Posted on August 3, 2020 at 8:32 pm

The American Bar Association’s magazine has an article about “documentaries that swayed criminal cases.” Documentaries can be a very effective form of journalism, advocacy, or both. One example in the article is Joe Berlinger’s Paradise Lost Trilogy, three films over a period of fifteen years about three teenage boys accused of the May 1993 murders and sexual mutilation of three prepubescent boys. Because the accused boys listened to heavy metal music and had been in trouble for various petty offenses, the prosecution alleged that they killed the young boys as a part of a Satanic ritual. The filmmakers originally assumed that the boys were guilty. One of them confessed. But as they talked to the families of the murdered boys and reviewed the evidence, they concluded that they were not guilty. The documentaries, the attention brought to the case by celebrities including some rock musicians, and the review of DNA evidence that showed no connection between the boys and the murder, led to their being released from prison, though not a full exoneration.
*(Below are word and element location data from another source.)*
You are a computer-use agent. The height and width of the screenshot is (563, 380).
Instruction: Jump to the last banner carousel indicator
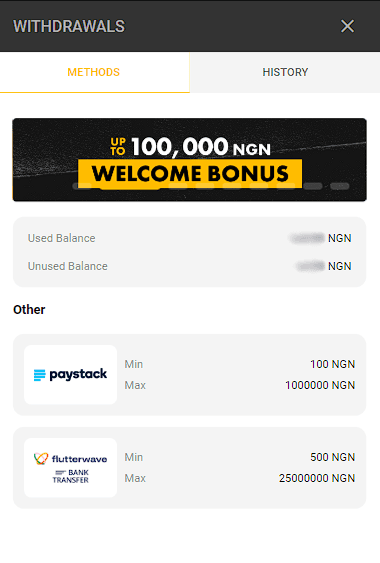click(340, 186)
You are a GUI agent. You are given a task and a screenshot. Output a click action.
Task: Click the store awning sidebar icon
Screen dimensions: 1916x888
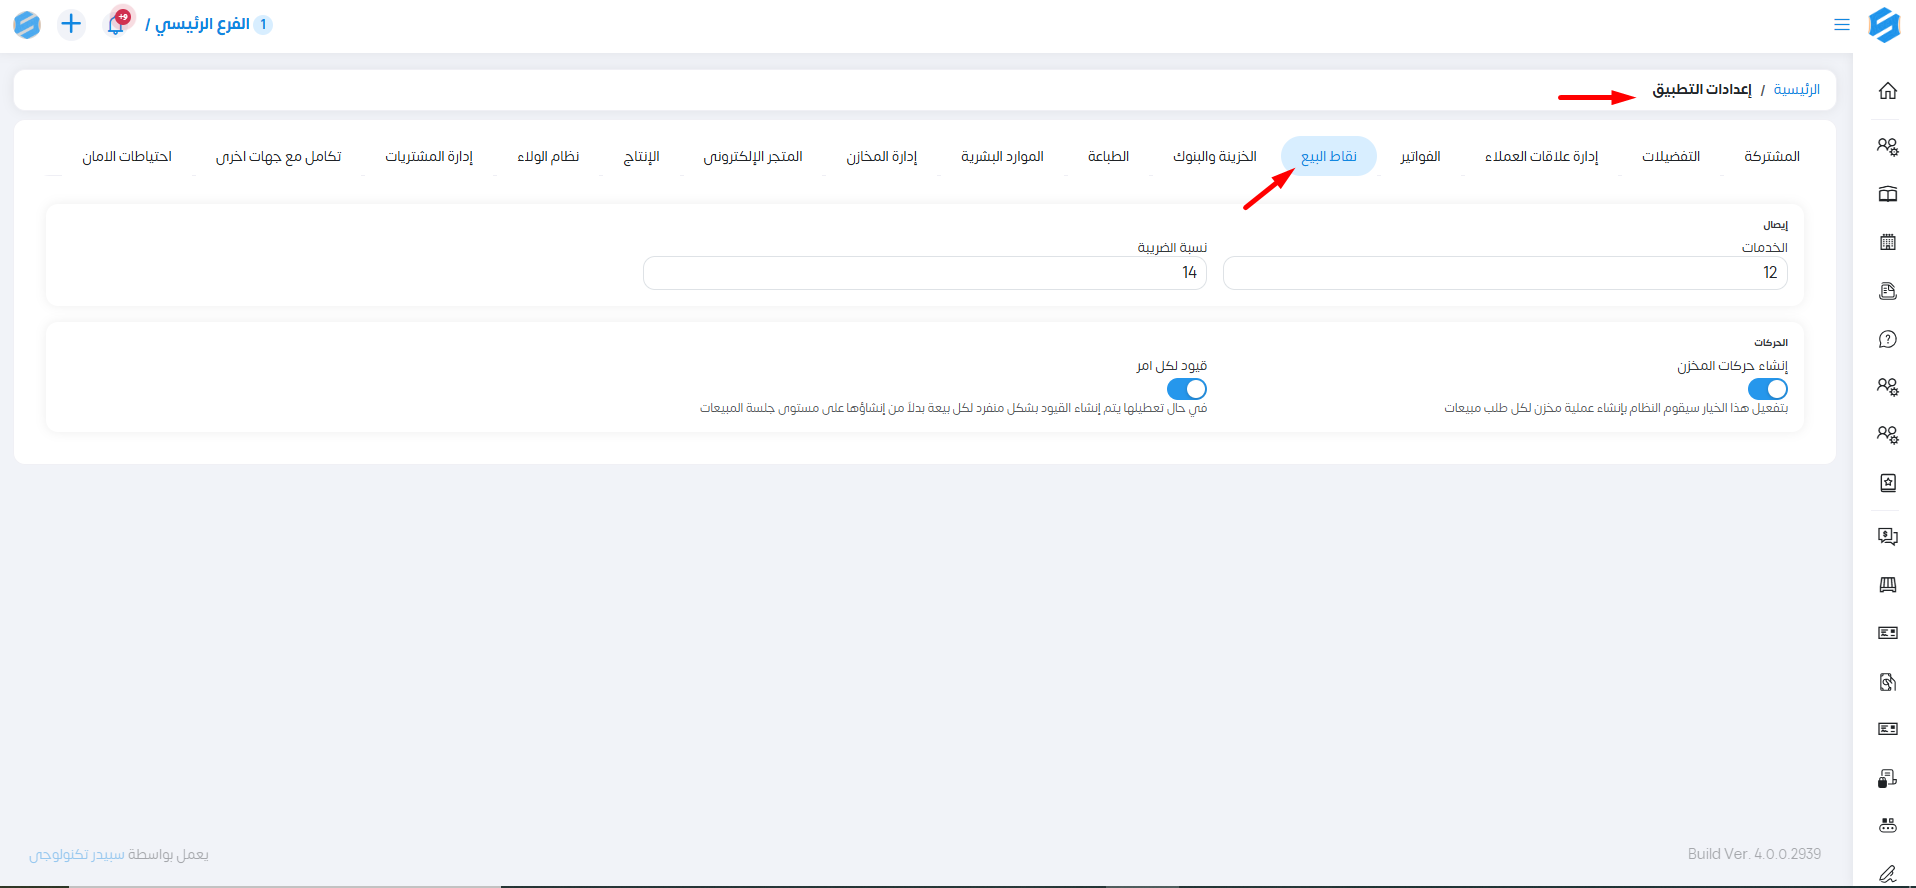(x=1887, y=585)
The article also discusses Surviving R. Kelly, which gave women who had been sexually abused by the singer the opportunity to tell their stories. “Days after the premiere, Georgia and Illinois opened criminal investigations and encouraged more victims to come forward. By the next month, Kelly had lost his record deal and been charged by the Cook County state’s attorney in Chicago with sex abuse. In July 2019, he got hit with federal sex abuse charges as well. At press time, he sits in a Chicago jail awaiting trial.” He had managed to avoid responsibility in an earlier trial. The evidence in the documentary provided a path to holding him accountable.

Other documentaries mentioned include The Central Park Five, Making a Murderer, The Staircase, and documentary podcasts In the Dark and Serial.

The “documentary” footage taken by amateur observers has had an enormous impact recently, in tragedies like the death of George Floyd and in angry disputes over racist comments and wearing masks. Footage like that will certainly have an increasing impact on criminal and civil cases.